Rewrite the lines of the listing below, starting at the line containing "Köpvillkor (36, 2200)" and ending at the line containing "Medische en chirurgische apparatuur (63, 437)", with each coordinate pair scaled by 0.3 and rounded to the nearest whole number, halves rounded up. Keep every other line, including the request line, as it stands, and give only these lines.

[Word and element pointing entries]
◆ ◆ ◆

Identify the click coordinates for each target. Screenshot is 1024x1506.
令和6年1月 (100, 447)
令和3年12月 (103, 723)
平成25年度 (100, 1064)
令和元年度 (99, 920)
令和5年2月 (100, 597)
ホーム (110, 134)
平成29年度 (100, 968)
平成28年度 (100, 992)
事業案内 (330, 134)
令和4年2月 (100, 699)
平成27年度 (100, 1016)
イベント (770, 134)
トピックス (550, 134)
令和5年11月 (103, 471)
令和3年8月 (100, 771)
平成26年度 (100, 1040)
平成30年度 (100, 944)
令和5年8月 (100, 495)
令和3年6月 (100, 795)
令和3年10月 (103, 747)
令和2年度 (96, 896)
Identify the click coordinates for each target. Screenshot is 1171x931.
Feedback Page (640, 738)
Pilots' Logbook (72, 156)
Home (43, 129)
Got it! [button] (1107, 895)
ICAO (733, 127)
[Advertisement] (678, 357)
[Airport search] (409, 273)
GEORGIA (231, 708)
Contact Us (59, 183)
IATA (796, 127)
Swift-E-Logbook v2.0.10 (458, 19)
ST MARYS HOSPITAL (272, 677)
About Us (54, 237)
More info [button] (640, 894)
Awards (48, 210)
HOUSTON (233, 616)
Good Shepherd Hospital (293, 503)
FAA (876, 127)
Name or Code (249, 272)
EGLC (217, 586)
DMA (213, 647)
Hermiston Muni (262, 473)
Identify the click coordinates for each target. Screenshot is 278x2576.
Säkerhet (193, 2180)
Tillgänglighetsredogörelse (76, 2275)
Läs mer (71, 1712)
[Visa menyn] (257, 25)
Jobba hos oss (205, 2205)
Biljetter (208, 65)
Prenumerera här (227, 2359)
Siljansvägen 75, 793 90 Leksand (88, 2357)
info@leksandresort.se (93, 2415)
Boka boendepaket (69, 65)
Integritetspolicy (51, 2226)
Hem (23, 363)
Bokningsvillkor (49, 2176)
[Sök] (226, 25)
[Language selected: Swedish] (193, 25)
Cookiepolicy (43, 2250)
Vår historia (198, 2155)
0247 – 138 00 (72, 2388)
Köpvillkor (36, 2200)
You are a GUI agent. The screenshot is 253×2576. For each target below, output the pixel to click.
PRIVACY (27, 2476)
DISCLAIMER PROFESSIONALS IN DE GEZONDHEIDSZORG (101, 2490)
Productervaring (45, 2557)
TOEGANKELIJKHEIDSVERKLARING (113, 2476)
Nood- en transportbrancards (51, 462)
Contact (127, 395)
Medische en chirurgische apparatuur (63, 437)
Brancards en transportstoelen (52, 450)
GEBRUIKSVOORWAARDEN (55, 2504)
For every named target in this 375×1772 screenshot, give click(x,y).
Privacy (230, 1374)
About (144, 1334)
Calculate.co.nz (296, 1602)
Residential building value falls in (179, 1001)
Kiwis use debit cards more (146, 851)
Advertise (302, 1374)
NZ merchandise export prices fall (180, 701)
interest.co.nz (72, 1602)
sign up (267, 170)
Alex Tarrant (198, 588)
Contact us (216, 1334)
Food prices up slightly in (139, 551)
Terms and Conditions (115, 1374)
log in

◆ ◆ ◆

• _Expected output_:
Köpvillkor (11, 660)
You are a GUI agent. The screenshot is 253×2576. For each target below, output the pixel to click.
PRIVACY (8, 743)
DISCLAIMER PROFESSIONALS IN DE GEZONDHEIDSZORG (30, 747)
Productervaring (14, 767)
TOEGANKELIJKHEIDSVERKLARING (34, 743)
Nood- en transportbrancards (15, 139)
Contact (38, 119)
Medische en chirurgische apparatuur (19, 131)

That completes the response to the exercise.